Microsoft and Red Hat are deepening their existing alliance around cloud computing. The two companies will now offer a managed version of OpenShift, Red Hat’s container application platform, on Microsoft Azure. This service will be jointly developed and managed by Microsoft and Red Hat and will be integrated into the overall Azure experience.
Red Hat OpenShift on Azure is meant to make it easier for enterprises to create hybrid container solutions that can span their on-premise networks and the cloud. That’ll give these companies the flexibility to move workloads around as needed and will give those companies that have bet on OpenShift the option to move their workloads close to the rest of Azure’s managed services like Cosmos DB or Microsoft’s suite of machine learning tools.
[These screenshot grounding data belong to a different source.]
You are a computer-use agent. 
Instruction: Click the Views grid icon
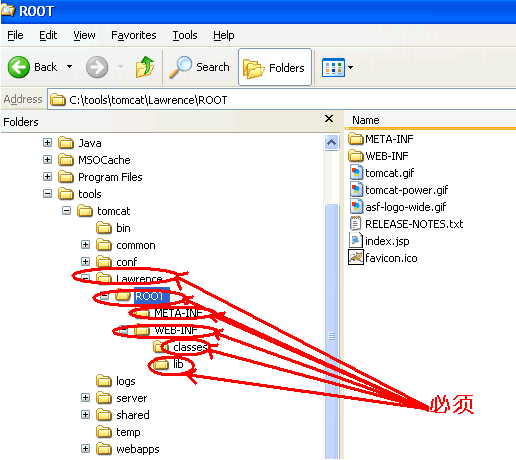[x=333, y=67]
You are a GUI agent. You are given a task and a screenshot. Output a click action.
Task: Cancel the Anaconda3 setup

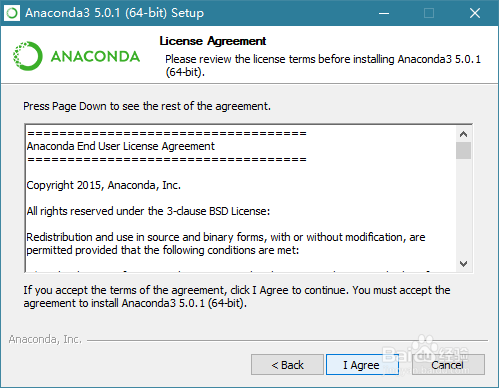pyautogui.click(x=448, y=365)
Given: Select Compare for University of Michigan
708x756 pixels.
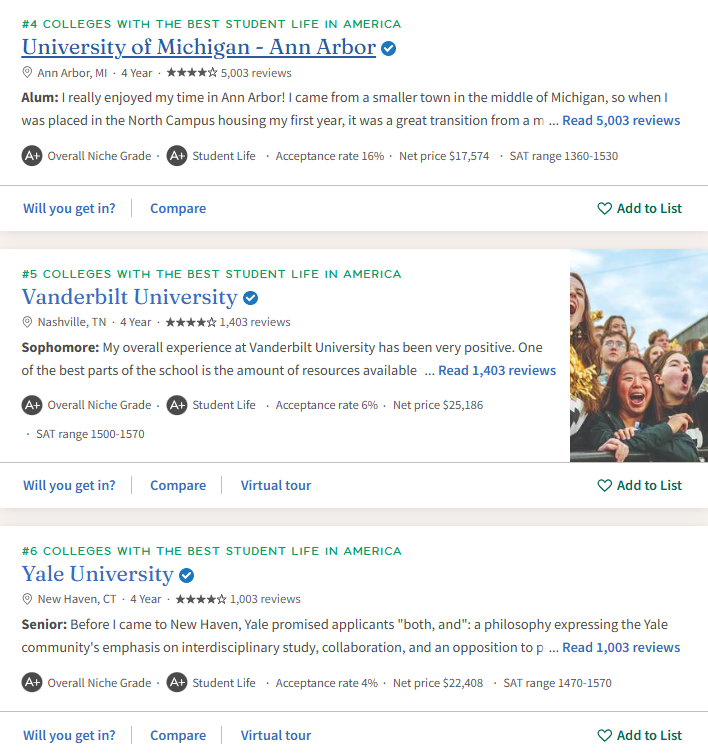Looking at the screenshot, I should coord(178,208).
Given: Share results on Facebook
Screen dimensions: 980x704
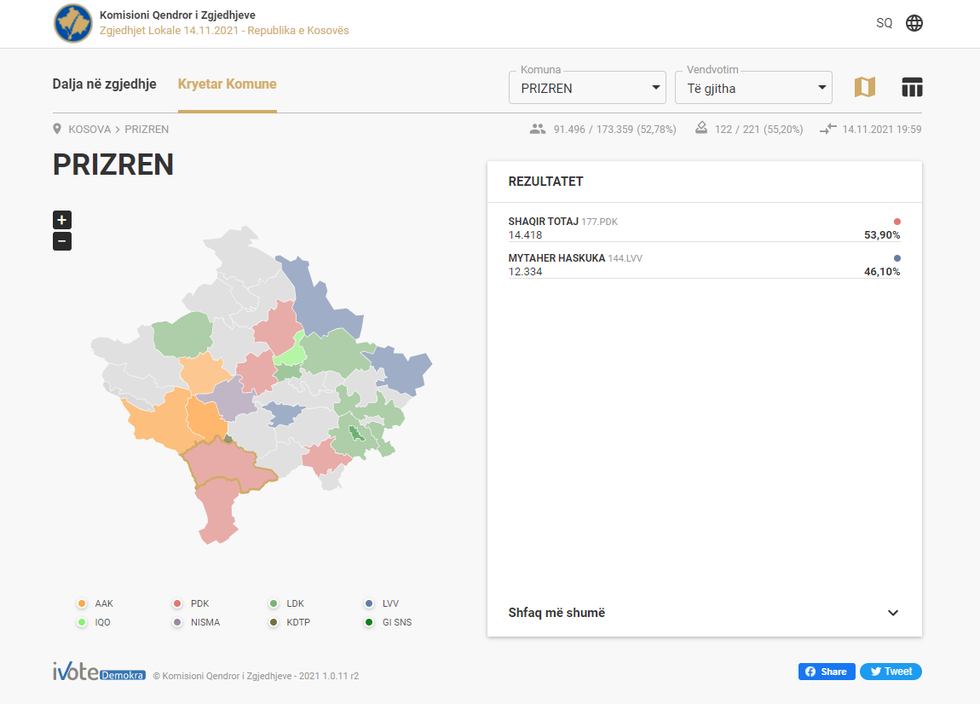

Microsoft’s Brendan Burns, one of the co-creators of Kubernetes, told me that the companies decided that this shouldn’t just be a service that runs on top of Azure and consumes the Azure APIs. Instead, the companies made the decision to build a native integration of OpenShift into Azure — and specifically the Azure Portal. “This is a first in class fully enterprise-supported application platform for containers,” he said. “This is going to be an experience where enterprises can have all the experience and support they expect.”
Red Hat VP for business development and architecture Mike Ferris echoed this and added that his company is seeing a lot of demand for managed services around containers.